Julius could not manage more than half a bowl. It made his head muzzy and gave him a pain in his belly.
‘When Grandpère used to give me wine I felt fine,’ he complained. ‘I don’t see why this soup should disagree with me.’
‘It’s because you have nothing solid inside you,’ laughed Jacques Tripet, ‘it goes to your head at once. That’s why it’s good - it makes you forget you are hungry.’
He and Mère had two bowls and could have wished for more. They smiled at each other, Jacques Tripet kept laughing for no reason. He breathed heavily as though he were hot; he opened his blouse.
‘You know what I want, don’t you?’ he said to Mère, ‘and you want it too. I can tell, don’t you try and put me off.’
Mère made a face at him.
‘What if I do?’ she said. ‘You’re only a big bumping boy.’
He shook his finger at her, smiling foolishly. ‘You didn’t say that last time, did you?’ he said, ‘you told me a different story. You were pleased enough, I know.’
‘Shut your silly mouth,’ she said.
Julius rubbed his hand on his stomach.
‘Go outside in the street.The air will do you good,’ said Mère.
Julius went out of the room.When he came on to the landing he began to cry again, softly to himself. He could not help it. It was that beastly wine soup.
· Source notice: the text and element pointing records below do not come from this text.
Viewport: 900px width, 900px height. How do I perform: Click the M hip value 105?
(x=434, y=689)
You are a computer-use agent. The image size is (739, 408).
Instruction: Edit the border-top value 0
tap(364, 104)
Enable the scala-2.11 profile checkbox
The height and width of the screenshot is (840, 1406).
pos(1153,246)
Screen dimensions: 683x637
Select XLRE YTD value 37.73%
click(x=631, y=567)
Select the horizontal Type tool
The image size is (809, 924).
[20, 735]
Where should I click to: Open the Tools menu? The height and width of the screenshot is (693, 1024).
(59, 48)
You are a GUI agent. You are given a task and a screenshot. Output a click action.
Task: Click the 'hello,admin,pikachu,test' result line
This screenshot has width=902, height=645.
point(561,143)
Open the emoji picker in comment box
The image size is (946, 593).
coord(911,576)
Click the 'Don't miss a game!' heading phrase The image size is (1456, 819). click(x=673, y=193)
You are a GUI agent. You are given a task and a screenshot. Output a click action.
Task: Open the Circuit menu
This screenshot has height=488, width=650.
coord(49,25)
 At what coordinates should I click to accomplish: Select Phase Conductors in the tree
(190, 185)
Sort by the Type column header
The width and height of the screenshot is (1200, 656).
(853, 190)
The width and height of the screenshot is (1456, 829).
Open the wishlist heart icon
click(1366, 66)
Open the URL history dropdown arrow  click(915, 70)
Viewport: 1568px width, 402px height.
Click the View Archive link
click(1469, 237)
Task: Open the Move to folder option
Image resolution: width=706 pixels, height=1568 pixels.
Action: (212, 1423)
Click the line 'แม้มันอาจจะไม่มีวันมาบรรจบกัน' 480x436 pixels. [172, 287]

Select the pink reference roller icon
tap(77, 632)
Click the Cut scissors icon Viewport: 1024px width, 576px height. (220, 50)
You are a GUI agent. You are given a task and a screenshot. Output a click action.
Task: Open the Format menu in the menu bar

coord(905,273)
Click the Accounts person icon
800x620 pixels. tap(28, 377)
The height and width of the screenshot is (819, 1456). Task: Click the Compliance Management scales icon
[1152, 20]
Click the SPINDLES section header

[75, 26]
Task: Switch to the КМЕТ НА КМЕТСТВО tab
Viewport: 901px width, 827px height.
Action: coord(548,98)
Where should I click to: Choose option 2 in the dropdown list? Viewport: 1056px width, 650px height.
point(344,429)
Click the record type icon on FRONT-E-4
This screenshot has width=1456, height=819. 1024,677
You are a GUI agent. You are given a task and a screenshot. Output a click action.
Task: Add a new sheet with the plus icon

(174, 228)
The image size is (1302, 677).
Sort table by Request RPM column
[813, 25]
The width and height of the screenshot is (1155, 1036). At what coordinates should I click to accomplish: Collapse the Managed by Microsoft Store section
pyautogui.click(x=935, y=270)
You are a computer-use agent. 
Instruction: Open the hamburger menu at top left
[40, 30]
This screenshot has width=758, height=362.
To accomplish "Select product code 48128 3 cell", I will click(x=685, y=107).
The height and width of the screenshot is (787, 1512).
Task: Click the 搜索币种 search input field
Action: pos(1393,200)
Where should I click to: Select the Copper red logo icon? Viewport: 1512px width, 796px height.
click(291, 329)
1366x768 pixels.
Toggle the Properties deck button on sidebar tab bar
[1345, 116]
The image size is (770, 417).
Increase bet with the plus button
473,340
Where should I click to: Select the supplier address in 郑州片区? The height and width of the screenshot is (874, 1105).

After a little while he felt better, but his head still ached. The air was bitterly cold. He thought perhaps if he walked fast his headache would pass away. He found his way down through the maze of streets, scarcely looking where he went. Hoo! But it was cold. He stamped on his feet and bit his fingers. He had walked some way and the moving had not warmed him at all. He would like to be inside again. He found himself in a square surrounded by cloisters. There was comparative shelter here, the sleet did not blow in his face. Somebody was knocking at the door of one of the houses. After a moment the door opened and the person went inside. Later one or two other people came to the door and knocked and were also admitted. There was an old man with a white beard, there was another man, and then another. A woman came carrying a child. Julius was puzzled.
‘Can they all live there?’ he wondered. Perhaps food was being given away free. He went and knocked on the door. A face peered at him through a little grille. The face of a man whose dark eyes stared from a white face, whose black beard came to his chest. The eyes smiled at him, and the door opened. Julius found himself in a stone corridor, looking up at the bearded man. He wore a queer-shaped cap on his head.